Amgen and Belgian partner UCB have abandoned efforts to develop romosozumab for fracture healing, although trials in post-menopausal osteoporosis will continue.
The two companies said they took the decision because of the high regulatory hurdles in place for fracture-healing drugs as well as the efficacy of the profile of romosozumab (also known as AMG 785) in Phase II.
Regulators have indicated they will need two long-term pivotal trials in each fracture type to consider approval, and given that the market for fracture healing is smaller than osteoporosis Amgen and UCB appear to have baulked at the level of investment required.
Furthermore, preliminary Phase II data reportedly suggest that romosozumab missed the objective of improving the time to healing of fractures - as measured by radiography - compared to placebo. The phase II programmed examined three doses of romosozumab in adult patients who suffered hip or tibial fractures treated with a surgical pin. So far only data from the tibial fracture study is available.
Amgen and UCB stressed that the safety profile of romosozumab is consistent with that seen in studies involving post-menopausal osteoporosis patients and is not a factor in the decision to drop the fracture healing indication.
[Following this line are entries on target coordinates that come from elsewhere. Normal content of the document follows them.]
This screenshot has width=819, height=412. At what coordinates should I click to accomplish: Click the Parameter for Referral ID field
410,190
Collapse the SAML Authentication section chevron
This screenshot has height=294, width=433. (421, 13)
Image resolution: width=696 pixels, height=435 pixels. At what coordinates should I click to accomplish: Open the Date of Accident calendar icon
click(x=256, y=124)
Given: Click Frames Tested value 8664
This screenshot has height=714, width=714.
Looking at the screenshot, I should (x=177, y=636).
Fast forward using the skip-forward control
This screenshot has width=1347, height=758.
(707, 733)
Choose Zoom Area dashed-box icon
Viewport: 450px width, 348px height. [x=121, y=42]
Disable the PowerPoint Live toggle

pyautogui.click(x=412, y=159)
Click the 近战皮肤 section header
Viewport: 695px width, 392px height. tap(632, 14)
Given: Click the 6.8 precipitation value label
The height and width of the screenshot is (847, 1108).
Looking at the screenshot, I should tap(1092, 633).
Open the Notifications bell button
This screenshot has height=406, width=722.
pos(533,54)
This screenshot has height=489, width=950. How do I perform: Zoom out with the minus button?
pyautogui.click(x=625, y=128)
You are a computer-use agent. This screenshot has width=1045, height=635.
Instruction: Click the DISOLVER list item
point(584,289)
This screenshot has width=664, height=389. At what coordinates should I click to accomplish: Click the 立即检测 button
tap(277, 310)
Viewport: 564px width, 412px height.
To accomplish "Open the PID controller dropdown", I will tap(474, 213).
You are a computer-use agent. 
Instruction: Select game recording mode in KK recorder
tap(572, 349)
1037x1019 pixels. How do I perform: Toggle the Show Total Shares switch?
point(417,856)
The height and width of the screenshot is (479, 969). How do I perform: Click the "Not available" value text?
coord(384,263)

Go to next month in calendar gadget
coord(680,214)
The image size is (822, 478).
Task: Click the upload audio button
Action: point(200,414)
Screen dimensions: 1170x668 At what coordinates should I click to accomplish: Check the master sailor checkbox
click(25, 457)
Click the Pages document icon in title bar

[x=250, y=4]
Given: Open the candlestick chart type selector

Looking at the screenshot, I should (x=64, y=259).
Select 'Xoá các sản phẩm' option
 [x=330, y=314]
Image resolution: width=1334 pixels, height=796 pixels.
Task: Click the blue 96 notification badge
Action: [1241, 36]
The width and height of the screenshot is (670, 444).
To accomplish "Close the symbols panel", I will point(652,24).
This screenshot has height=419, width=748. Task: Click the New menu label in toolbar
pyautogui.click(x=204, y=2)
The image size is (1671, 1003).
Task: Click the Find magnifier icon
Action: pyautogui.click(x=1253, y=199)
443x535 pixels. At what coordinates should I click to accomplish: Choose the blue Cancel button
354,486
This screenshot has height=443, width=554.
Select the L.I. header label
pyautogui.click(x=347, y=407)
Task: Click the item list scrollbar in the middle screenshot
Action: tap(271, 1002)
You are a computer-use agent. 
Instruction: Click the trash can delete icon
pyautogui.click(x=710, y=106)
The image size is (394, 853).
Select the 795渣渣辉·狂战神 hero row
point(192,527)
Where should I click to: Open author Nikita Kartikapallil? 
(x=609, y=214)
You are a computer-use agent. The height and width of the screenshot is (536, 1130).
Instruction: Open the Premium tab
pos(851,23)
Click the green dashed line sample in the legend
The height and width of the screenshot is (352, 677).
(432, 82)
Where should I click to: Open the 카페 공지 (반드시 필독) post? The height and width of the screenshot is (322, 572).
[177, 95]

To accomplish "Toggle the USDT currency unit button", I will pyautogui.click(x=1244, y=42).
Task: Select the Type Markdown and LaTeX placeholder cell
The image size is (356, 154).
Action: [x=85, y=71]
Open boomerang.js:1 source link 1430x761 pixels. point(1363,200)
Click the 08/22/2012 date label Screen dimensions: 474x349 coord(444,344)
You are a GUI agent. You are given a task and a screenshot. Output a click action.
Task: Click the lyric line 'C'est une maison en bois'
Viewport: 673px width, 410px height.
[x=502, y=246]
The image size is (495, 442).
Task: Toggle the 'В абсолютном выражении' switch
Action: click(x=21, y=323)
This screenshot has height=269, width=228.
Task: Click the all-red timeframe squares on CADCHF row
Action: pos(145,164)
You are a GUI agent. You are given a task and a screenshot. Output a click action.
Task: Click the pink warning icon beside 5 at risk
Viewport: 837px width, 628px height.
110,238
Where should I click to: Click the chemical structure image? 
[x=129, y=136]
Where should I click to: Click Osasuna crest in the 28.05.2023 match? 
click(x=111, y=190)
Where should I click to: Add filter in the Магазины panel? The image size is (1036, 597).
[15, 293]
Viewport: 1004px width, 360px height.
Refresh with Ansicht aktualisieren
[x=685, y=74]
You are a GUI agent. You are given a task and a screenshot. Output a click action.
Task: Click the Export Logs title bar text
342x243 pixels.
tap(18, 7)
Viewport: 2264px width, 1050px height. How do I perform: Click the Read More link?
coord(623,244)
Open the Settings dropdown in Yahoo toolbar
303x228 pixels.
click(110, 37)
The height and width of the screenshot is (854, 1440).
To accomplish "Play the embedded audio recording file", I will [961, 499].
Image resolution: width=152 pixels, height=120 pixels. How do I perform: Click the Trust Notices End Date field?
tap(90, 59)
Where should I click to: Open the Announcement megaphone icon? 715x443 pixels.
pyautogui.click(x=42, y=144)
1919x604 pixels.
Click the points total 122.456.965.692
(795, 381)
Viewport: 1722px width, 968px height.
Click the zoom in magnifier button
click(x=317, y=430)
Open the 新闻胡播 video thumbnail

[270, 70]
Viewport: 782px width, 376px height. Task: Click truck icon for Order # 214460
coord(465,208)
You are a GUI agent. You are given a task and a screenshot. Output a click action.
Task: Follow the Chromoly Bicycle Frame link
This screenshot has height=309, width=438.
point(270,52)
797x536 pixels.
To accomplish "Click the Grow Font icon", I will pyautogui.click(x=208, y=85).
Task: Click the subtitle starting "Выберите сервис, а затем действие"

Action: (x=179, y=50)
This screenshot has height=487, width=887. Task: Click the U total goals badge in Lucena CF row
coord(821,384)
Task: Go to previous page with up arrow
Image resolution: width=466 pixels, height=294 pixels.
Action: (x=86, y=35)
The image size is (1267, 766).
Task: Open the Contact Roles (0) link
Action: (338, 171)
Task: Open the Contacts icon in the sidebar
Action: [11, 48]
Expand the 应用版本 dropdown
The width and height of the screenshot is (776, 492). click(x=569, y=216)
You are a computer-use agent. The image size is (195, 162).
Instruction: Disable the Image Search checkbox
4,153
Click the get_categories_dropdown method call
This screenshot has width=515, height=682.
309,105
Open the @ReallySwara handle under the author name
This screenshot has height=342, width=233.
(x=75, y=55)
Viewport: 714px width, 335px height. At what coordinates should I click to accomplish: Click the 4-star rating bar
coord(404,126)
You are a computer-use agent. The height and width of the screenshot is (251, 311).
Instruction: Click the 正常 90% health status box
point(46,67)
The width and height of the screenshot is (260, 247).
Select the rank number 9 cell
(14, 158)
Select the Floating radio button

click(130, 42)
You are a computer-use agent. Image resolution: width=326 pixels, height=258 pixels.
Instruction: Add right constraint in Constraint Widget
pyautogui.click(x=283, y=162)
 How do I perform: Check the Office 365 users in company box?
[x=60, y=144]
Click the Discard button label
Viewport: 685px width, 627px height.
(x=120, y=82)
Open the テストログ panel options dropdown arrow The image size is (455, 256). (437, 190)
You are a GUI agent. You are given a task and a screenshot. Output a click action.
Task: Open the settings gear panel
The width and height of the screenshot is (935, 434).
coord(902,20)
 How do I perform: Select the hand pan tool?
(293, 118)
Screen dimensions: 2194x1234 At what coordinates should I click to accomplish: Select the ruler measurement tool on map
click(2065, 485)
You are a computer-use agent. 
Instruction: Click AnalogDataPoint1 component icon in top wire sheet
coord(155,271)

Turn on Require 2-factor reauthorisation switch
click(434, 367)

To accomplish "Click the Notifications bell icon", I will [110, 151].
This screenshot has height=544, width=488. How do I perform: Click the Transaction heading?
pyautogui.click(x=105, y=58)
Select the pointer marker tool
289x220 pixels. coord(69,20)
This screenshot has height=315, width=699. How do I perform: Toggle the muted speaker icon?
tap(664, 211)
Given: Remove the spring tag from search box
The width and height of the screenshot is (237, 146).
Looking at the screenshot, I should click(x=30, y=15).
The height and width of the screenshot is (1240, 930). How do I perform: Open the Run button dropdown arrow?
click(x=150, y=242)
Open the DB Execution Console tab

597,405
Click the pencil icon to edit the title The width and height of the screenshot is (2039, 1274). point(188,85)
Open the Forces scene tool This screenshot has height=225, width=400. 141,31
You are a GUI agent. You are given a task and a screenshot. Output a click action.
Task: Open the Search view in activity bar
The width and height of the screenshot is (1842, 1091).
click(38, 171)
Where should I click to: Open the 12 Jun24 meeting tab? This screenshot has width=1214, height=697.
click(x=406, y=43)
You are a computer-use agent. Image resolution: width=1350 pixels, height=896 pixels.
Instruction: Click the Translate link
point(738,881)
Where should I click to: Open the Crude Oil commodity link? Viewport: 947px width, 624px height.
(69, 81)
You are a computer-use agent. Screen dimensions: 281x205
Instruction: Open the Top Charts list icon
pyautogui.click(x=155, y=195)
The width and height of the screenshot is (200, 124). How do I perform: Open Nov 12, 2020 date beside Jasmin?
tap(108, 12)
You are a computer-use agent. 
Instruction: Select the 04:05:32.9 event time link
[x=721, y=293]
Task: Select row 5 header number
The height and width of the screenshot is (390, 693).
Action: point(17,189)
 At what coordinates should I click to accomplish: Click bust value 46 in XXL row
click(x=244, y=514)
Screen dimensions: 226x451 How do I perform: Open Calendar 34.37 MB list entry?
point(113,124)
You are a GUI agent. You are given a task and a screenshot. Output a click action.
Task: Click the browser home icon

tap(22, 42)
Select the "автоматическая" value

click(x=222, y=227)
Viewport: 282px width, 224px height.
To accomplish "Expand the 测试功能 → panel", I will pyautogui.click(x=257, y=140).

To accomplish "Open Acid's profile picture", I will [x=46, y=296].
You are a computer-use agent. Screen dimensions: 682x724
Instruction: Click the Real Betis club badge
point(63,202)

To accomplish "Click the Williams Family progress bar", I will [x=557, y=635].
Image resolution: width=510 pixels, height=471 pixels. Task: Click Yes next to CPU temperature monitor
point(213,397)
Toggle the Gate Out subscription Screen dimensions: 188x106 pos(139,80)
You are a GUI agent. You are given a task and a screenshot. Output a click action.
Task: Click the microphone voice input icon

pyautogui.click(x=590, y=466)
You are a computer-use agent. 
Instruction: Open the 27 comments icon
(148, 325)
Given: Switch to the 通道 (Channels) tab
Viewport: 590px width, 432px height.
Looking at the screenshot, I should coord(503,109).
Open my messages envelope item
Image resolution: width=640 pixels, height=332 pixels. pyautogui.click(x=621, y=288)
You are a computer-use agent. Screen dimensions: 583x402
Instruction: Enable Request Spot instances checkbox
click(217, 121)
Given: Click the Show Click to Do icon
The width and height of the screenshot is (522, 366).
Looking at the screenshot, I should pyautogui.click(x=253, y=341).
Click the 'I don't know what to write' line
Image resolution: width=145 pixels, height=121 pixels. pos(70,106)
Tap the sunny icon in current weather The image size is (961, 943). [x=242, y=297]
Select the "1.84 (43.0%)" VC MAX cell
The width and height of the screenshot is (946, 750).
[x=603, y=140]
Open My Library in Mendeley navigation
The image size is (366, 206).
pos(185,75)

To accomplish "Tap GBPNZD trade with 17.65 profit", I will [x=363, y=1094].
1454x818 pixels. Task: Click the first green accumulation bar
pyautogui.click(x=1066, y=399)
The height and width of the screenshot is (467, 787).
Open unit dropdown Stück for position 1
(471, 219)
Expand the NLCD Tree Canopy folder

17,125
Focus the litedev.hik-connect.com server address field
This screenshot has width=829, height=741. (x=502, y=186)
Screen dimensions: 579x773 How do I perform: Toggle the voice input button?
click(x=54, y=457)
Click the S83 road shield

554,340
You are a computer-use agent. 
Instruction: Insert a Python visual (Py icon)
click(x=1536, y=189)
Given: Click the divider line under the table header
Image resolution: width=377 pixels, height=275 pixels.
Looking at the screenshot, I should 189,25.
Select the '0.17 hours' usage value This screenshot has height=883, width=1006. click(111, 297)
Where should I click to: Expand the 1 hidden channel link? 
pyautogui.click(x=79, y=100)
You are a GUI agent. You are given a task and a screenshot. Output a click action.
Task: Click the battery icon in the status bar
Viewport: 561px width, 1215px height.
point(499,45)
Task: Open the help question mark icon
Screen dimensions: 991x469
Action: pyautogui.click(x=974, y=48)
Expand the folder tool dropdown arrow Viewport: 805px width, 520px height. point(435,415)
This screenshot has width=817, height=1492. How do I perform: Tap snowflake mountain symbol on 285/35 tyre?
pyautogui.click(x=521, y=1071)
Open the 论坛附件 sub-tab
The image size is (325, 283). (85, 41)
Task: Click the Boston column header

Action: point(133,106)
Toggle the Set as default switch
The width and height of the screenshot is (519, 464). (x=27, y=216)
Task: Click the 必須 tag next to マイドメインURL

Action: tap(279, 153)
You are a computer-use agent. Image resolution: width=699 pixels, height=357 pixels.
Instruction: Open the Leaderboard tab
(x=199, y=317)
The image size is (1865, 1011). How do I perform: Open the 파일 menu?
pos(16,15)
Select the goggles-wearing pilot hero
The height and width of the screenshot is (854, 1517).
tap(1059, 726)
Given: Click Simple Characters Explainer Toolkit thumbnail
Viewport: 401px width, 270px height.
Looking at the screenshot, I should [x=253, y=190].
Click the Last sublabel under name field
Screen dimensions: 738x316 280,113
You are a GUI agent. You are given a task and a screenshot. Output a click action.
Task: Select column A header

Romosozumab is a humanised anti-sclerostin antibody that has already been advanced into Phase III testing in osteoporosis after encouraging results in Phase II studies were presented at the American Society for Bone and Mineral Research (ASBMR) last year.
Amgen's executive vice president of R&D said last year that the Phase II data indicate that romosozumab "produced the most impressive increase in bone mineral density over time of any agent ever introduced into clinical testing." First data from the Phase III programme are due in 2015.
"Our sclerostin antibody project with Amgen is one of the most innovative pipeline programs in UCB's portfolio," commented Iris Loew-Friedrich, the Belgian firm's chief medical officer.
"At UCB, we strive constantly to allocate our funds and resources to the most promising activities for our pipeline projects," she added.